──────── EXTRACTED MATERIAL ────────
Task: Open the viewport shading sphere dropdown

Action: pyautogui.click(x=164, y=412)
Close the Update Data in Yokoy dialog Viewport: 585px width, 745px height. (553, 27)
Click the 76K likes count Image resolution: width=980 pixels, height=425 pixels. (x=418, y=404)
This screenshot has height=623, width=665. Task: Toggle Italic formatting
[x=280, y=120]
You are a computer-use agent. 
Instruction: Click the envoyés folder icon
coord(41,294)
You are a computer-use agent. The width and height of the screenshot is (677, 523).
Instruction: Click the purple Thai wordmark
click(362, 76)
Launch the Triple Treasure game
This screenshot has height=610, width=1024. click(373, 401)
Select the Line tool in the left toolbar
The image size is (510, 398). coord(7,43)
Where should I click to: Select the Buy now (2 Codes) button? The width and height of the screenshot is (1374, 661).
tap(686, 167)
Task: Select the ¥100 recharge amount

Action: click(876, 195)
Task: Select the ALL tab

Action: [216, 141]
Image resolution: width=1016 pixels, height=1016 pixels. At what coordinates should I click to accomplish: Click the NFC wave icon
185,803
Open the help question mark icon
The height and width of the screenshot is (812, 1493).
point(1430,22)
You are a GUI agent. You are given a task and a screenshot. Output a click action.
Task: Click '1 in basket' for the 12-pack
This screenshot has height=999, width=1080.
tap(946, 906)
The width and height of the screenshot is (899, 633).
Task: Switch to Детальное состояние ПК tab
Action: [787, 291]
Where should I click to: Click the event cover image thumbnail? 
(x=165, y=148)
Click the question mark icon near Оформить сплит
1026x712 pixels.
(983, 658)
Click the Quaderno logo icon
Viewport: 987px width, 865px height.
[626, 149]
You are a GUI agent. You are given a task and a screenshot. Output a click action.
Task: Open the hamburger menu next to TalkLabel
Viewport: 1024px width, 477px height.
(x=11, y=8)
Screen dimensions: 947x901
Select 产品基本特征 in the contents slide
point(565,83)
────────
Return verbatim the rows starting at the line containing "Close the Update" and ending at the line containing "[x=280, y=120]", with both of those lines included.

_FINAL RESULT_:
Close the Update Data in Yokoy dialog Viewport: 585px width, 745px height. (553, 27)
Click the 76K likes count Image resolution: width=980 pixels, height=425 pixels. (x=418, y=404)
This screenshot has height=623, width=665. Task: Toggle Italic formatting
[x=280, y=120]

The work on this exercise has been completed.